Reading Wiki: A disaster waiting to happen?, I got an idea to add to my Perfect Wiki list. Why don’t wikis have a transaction like system? If someone wants to attack a wiki, why not make it more difficult for him to do that, and easier for the administrator to undo it, maybe with a few clicks?
I think a wiki should record everything a user does in a single session as a single transaction, in extreme cases add an approval system for each one, the administrator can then undo everything a certain user has done with just on click, “Undo” and the wiki rolls back to a state before vandalism.
Cool, huh? My list keeps growing more and more.
Comments (4)
My Wiki (http://www.wormus.com/leakytap/) is spammed to death… the neat thing is that for every f***ing spammer there are a couple people who are willing to delete the spam… so it has gained a life of it’s own, and except for pages which I WANT to have control over I’ve left it on its own. Keeping up with deleting all the spam myself is impossible.
I am planning on upgrading though…
Well, PmWiki doesn’t seem to have easy ACL support, and it’s probably famous enough to have automated scripts that can spam any PmWiki wiki.

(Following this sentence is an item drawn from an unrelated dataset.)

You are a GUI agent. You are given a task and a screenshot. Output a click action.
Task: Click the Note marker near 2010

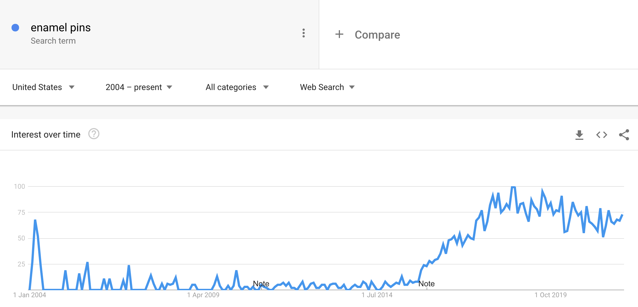click(261, 284)
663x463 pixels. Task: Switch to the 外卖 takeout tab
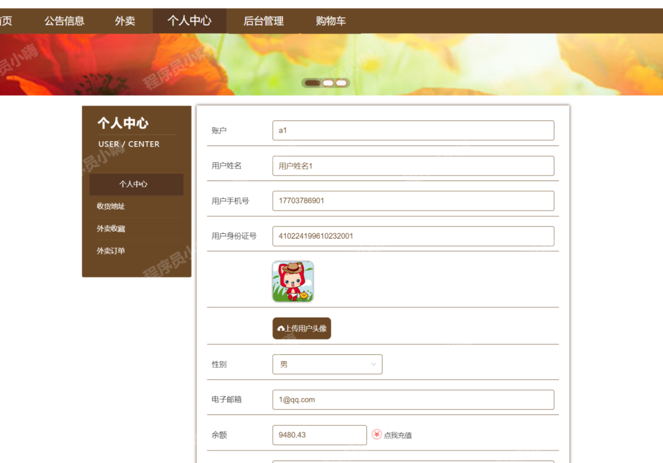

Hopefully, we won’t have to face wiki spam on Codeflakes.
How do you address the challenge when there are thousands of scripts doing a automated attack posting thousands of entries each from hundreds of machines?
Well, DDoS attacks are difficult to cope with, but there are general patterns to them. I think it is possible, althought very difficult, to add some AI to “the perfect wiki”, where it can detect thousands of scripts trying to vandalize. I don’t think even Wikipedia is as busy as DDoS.
Maybe the other solution would be to simply revert to a specific date and lose all new changes, not very nice, but still works.
Probably Captcha might help in eliminating automted registration too.